Chris Bergey, senior vice president and general manager of Arm’s infrastructure line of business, said hyperscale datacenters are built differently than traditional facilities, from fast network fabrics and huge numbers of racks of servers and storage to highly dense hard drives and emerging technologies like smartNICs. Datacenters are an evolving environment, but “you can make the argument that the last thing that kind of has not been customized is really the CPU complex. It’s the one thing that’s been preserved in the datacenter thus far as general purpose. That’s really the driving factor of, yeah, PPA [power, performance and area] is great and, yeah, Arm power performance is compelling, but it’s what you can do,” Bergey said, noting that the presence of Arm architecture can help enterprise customize and optimize the CPU in their environments.
“The days of general-purpose is really a struggle, especially with the Moore’s Law slowing down,” he said. “Customization or optimization is really the theme in the biggest clouds. You’re going to see that relative to shrinkage. This idea of of chiplets and how you almost make the motherboard come down to a package size. We’ve done a lot of research in 3D ICs and there’s a lot of things going on. You’re going to see this shrinkage. That’s key.”
Enterprises are continuing to migrate applications and data to the cloud, but many estimates have 70% of workloads still sitting on premises, whether it’s because of security concerns, the cost of migration or compliance issues.

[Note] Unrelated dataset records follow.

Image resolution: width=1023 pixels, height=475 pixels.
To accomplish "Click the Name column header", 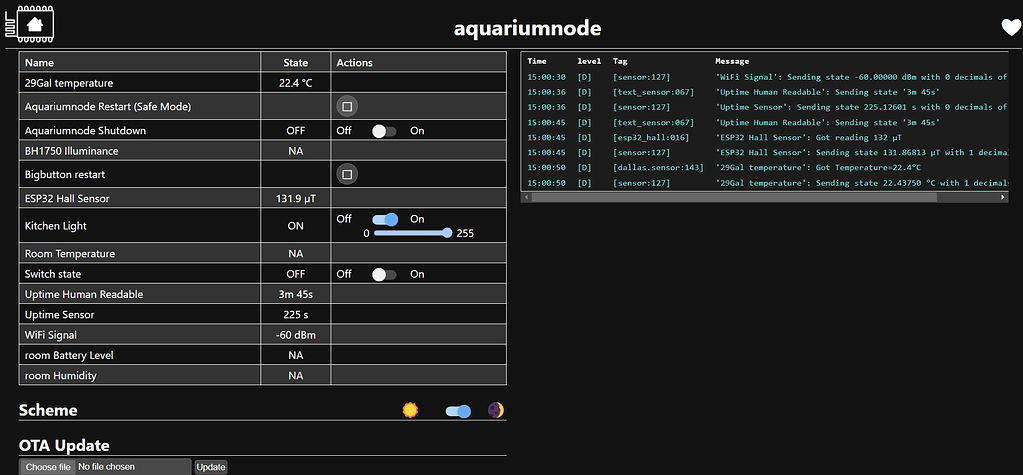I will coord(40,62).

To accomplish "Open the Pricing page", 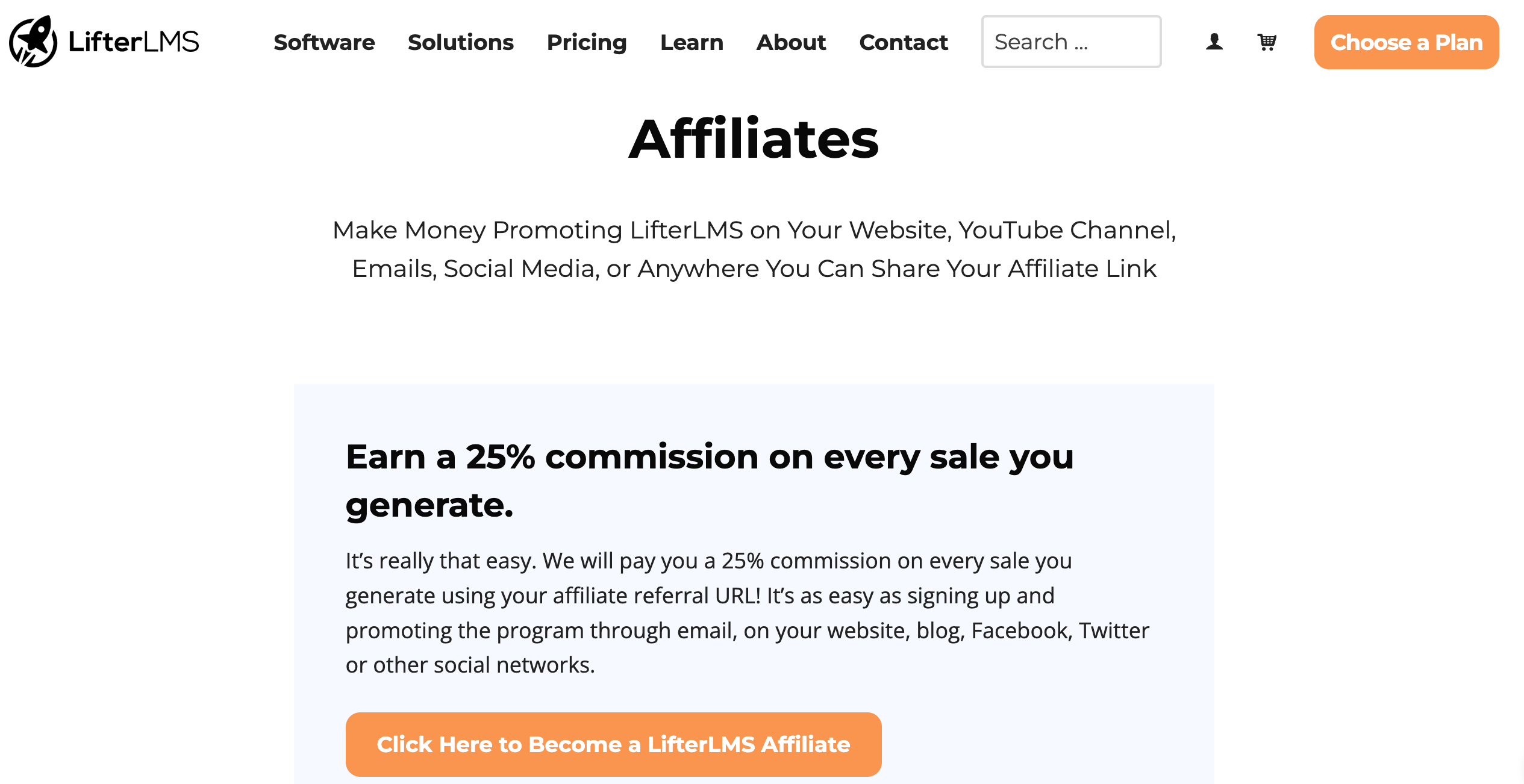I will click(587, 42).
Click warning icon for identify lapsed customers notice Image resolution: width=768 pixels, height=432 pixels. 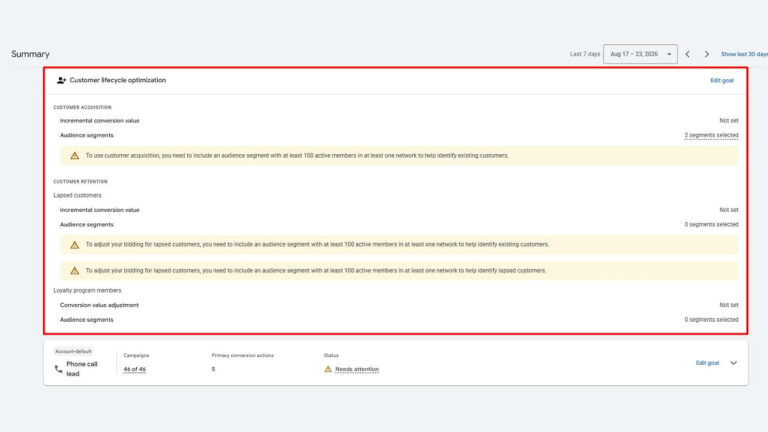click(x=74, y=270)
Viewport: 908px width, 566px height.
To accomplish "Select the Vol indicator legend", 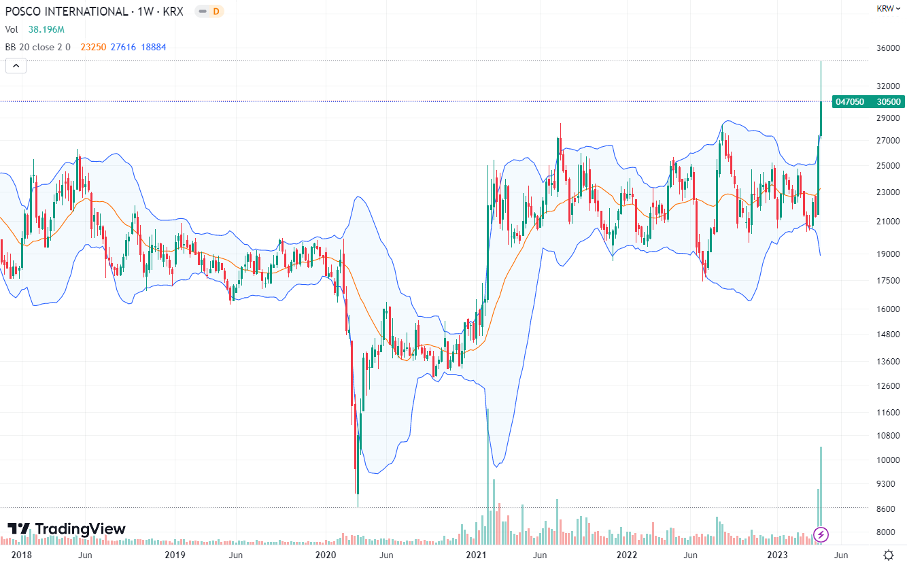I will pyautogui.click(x=11, y=29).
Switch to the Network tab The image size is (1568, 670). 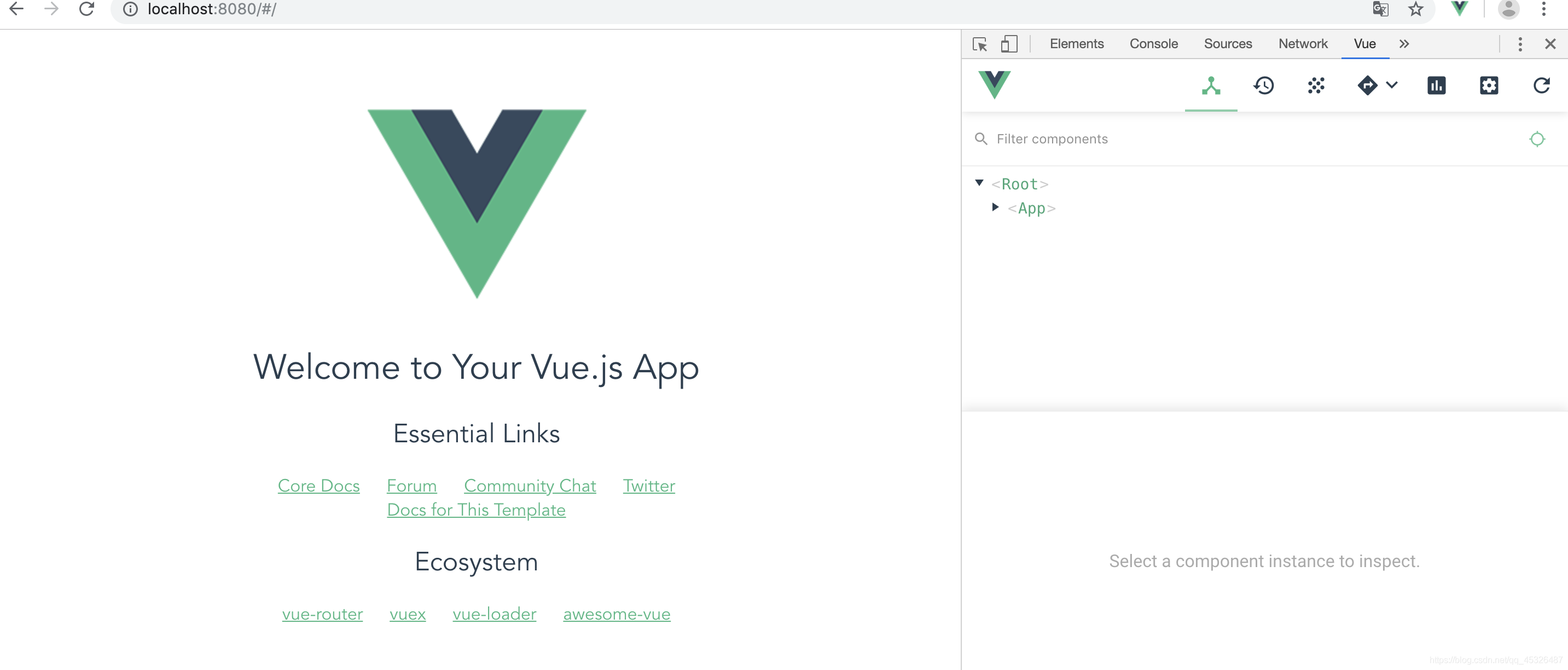[1303, 44]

“The big boy workloads are still on prem and the big issue is a lot of these applications in the ecosystem, they’ve been built 10, 20, 30 years ago,” Oracle’s Batta said. “The people that actually built them aren’t around, so it’s not a matter of lift-and-shift. It’s more like you have to move and improve, which is you move the things that you have and then as it makes sense, you may modernize based on whether you want to do containerization to make that portability happen. Based on the customers that we speak to in today’s world, for us, it’s been very, very hard to find a segment of customers that have that kind of portability across different sets of environments. … We want to give customers a diversity. A lot of our customers are doing some interesting use cases that they just didn’t think were possible in a cloud before and now it gives them an ability to at least experiment. But we’re still a ways away from on prem being just one of the things that you deploy because there’s so much differences between how you deploy applications and their characteristics. Moving architectures could move your physics results, as an example, for particular customers, so we have to be really careful about that.”
For Arm’s Bergey, much of it comes down to “the efficiency of compute cycles, the ability to really optimize and make sure our compute cycles are being fully utilized. That’s where a lot of the gains have come in and how cloud computing’s been able to keep up with the demand without having skyrocketing power. Now they’ve been able to continue to push those envelopes going forward. A lot of the low-hanging fruit through virtualization and all that kind of stuff has already been harvested, so we’ve got we’ve got a big, big road ahead.”